MSX character set -> Unicode HELP NEEDED

ページ 5/8
1 | 2 | 3 | 4 | | 6 | 7 | 8

By gdx

Enlighted (5336)

gdx さんの画像

08-10-2019, 01:12

What do you mean?
I quickly split it into two pages and added some tables, the texts may need to be corrected.

By Manuel

Ascended (18704)

Manuel さんの画像

09-10-2019, 12:11

There are several issues...

1. the "MSX Characters" article doesn't show all MSX characters. Instead, some control codes in the tables are covering up the characters. Examples are the character at 0x7F and the characters of Arabic character sets. This is a good example of a character set Wiki article: https://en.wikipedia.org/wiki/Code_page_437 I hope someone would like to make this for the MSX character set as well (the Wikipedia article is quite bad and has also these issues with control codes)
2. the "MSX font" article does show the full character sets, but only for a selection of machines. And it's a bit odd, because most of these fonts are the same, just displaying different character sets. The interesting part is what different shapes were used for the same character (that is the whole point of a font). For example, there are variations between Japanese machines (see first page of this forum thread) and also between some Brazillian machines (really different font style). The style of the "usual" Western unaccented characters are the same everywhere, as far as I know.

By Manuel

Ascended (18704)

Manuel さんの画像

09-10-2019, 12:37

wbahnassi wrote:

Alright, I've reviewed all Arabic files. There were some inaccuracies that I fixed, and I've added all the possible mappings to Unicode. Please note that all possibilities are equally correct and important. You can't assume there is a "main" one and the others are duplicates.

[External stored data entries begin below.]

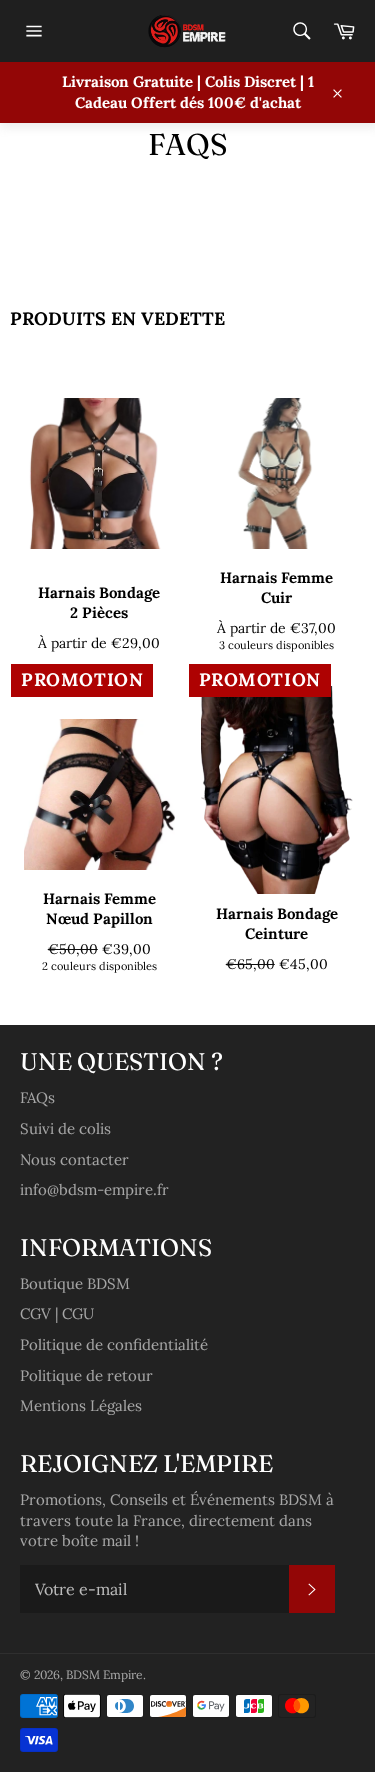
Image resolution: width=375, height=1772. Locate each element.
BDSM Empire (104, 1674)
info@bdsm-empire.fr (94, 1189)
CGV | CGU (57, 1313)
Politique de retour (86, 1375)
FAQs (37, 1097)
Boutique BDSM (75, 1283)
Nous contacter (74, 1159)
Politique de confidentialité (114, 1344)
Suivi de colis (65, 1128)
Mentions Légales (81, 1405)
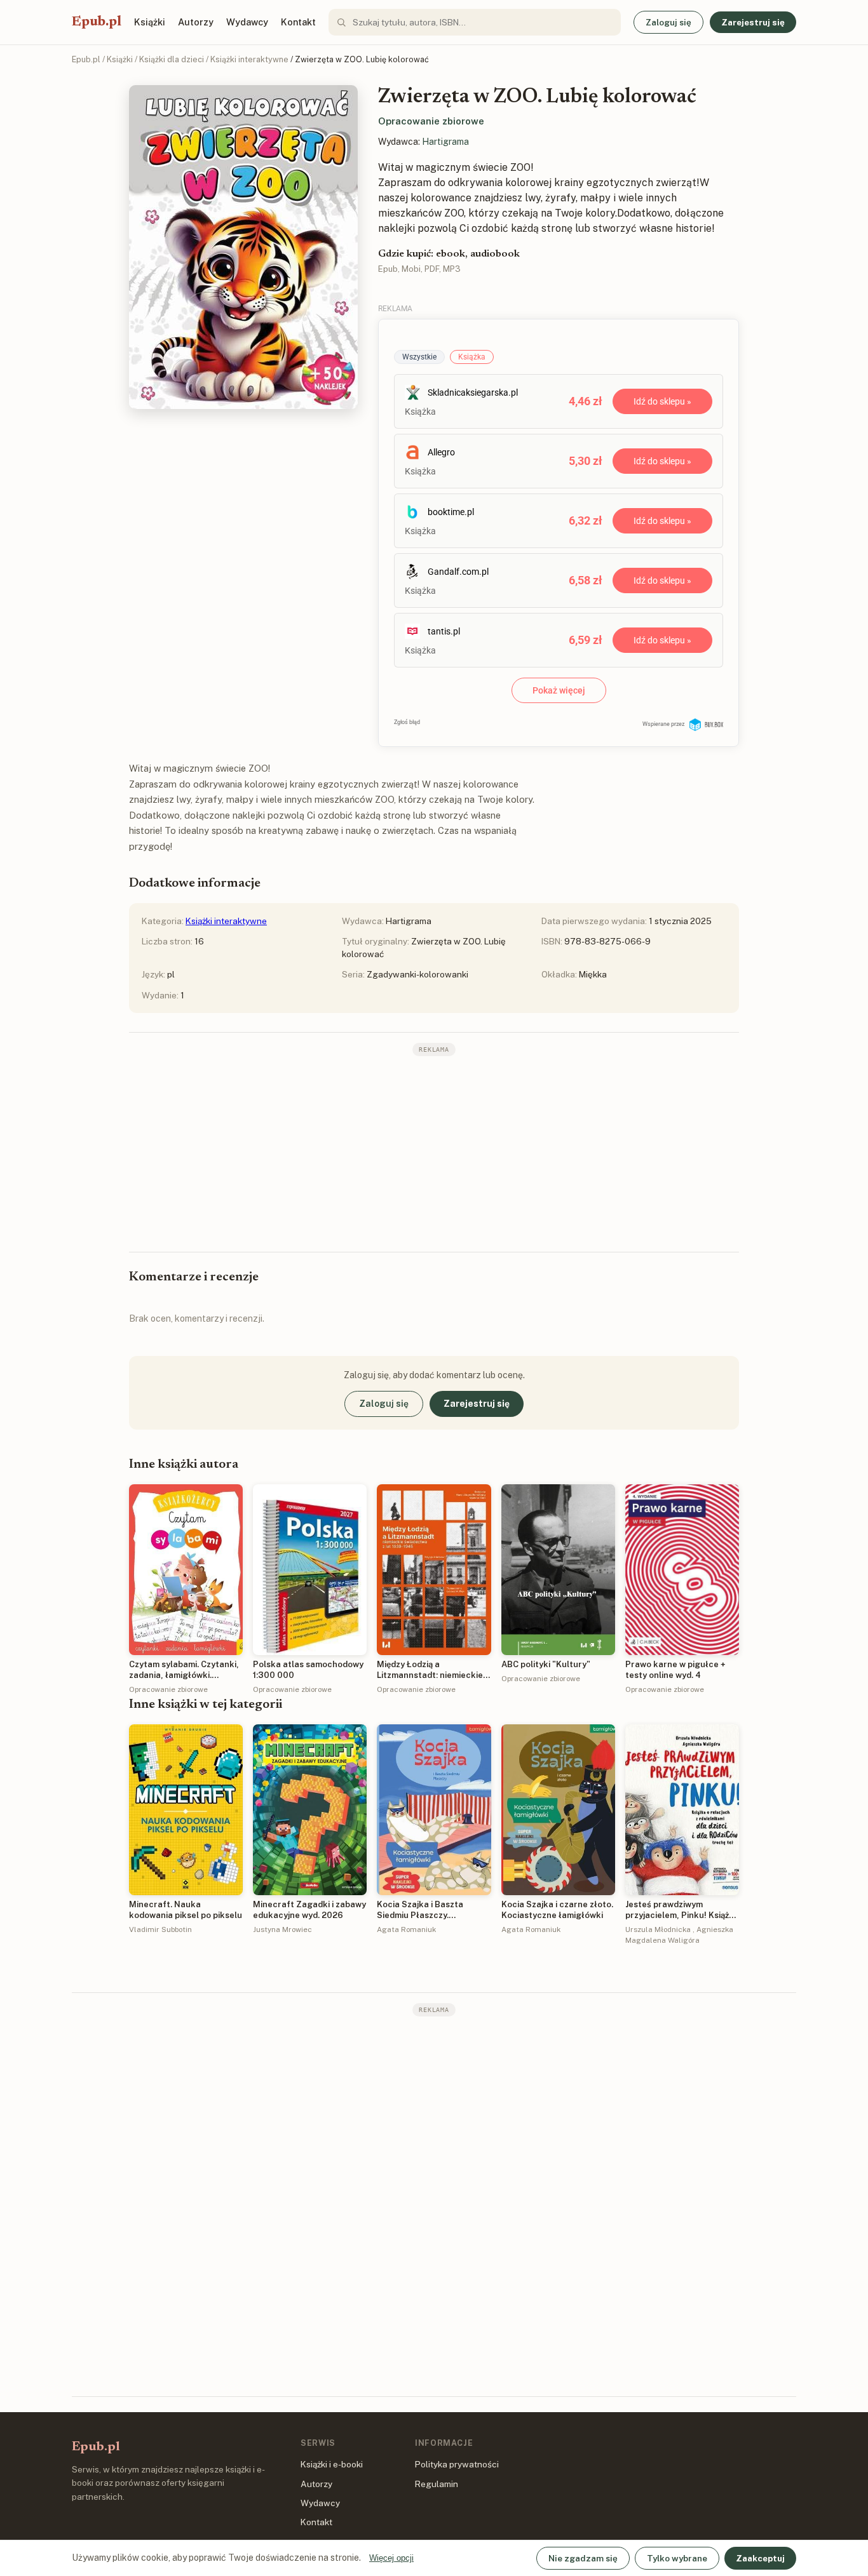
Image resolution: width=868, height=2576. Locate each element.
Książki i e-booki (332, 2464)
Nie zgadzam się (583, 2558)
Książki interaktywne (249, 59)
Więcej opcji (391, 2558)
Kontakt (298, 22)
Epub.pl (96, 22)
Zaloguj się (668, 22)
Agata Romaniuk (406, 1929)
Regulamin (436, 2484)
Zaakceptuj (760, 2558)
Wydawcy (247, 22)
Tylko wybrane (677, 2558)
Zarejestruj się (753, 22)
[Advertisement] (434, 1153)
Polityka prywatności (457, 2464)
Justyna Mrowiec (282, 1929)
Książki (149, 22)
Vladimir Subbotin (160, 1929)
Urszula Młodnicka (658, 1929)
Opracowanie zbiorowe (431, 121)
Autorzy (196, 22)
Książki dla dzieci (171, 59)
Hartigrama (445, 142)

Rebecca asked me to thank you for fixing the Arabic mappings for her.

As for the Korean and Japanese mappings: any help is mostly appreciated!

By gdx

Enlighted (5336)

gdx さんの画像

09-10-2019, 13:33

引用:

1. the "MSX Characters" article doesn't show all MSX characters.

"MSX Characters codes" is intended to show the printable characters and how, but also the differences between the MSXs.

引用:

2. the "MSX font" article does show the full character sets, but only for a selection of machines.

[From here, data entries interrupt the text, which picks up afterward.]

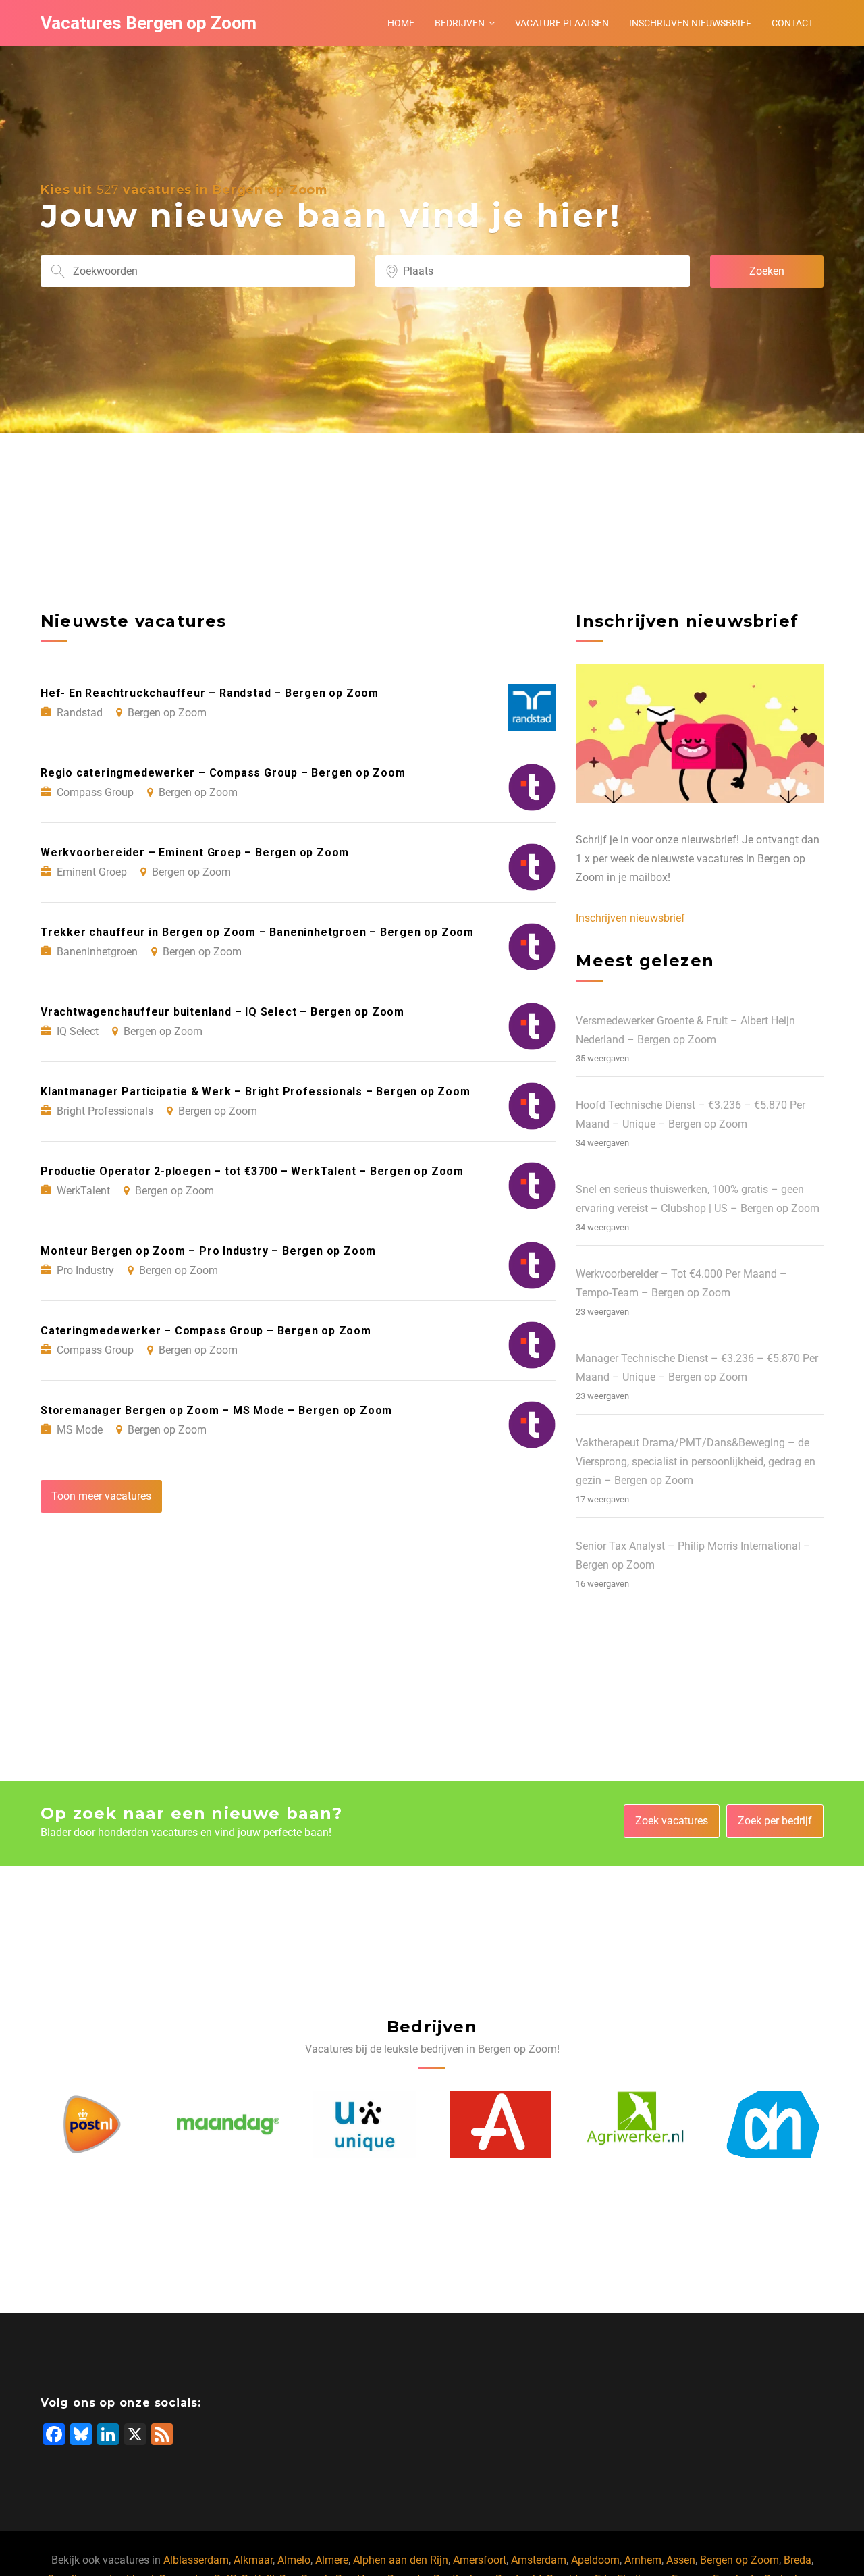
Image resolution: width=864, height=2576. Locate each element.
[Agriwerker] (500, 2125)
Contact (792, 23)
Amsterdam (538, 2560)
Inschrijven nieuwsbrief (690, 23)
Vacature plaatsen (562, 23)
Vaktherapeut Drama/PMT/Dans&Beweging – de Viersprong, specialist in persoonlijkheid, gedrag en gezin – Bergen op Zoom (695, 1461)
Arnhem (643, 2560)
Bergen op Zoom (739, 2560)
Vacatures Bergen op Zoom (148, 23)
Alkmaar (253, 2560)
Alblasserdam (196, 2560)
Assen (680, 2560)
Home (400, 23)
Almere (331, 2560)
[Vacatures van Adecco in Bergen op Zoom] (364, 2125)
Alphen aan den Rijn (400, 2560)
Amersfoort (479, 2560)
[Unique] (228, 2125)
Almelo (293, 2560)
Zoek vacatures (671, 1820)
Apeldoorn (595, 2560)
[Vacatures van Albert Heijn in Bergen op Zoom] (636, 2124)
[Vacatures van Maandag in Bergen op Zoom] (91, 2125)
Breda (797, 2560)
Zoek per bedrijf (775, 1820)
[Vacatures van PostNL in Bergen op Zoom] (773, 2125)
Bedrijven (460, 23)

"MSX fonts" is to show where the characters are in memory, but also the differences between the MSXs.

It takes time to do that and I find less and less. So do not hesitate to add what is missing. Otherwise it will be incomplete for a long time.

By Manuel

Ascended (18704)

Manuel さんの画像

09-10-2019, 14:33

Well, I don't agree with this set up. "MSX Character Codes" should show the character sets (including differences between machines). Right now it doesn't, a lot of characters are missing.

The method to print these characters with the BIOS is a nice extra; it's what Rebecca calls the "transaction" mapping. But the fundamental mapping is the character number and the symbol belonging to that number. The mapping as shown in the MSX Technical Databook. The data that is also in the font part of the MSX ROM, indexed by that same number. That is what is defined as the 'character set'.
Obviously, a 'listing' of the character set should show all possible characters comprising that character set. If there are characters that can't be printed with the BIOS, that doesn't mean they do not exist. They're still part of the character set.

As I said before, a 'font' is the representation of the characters.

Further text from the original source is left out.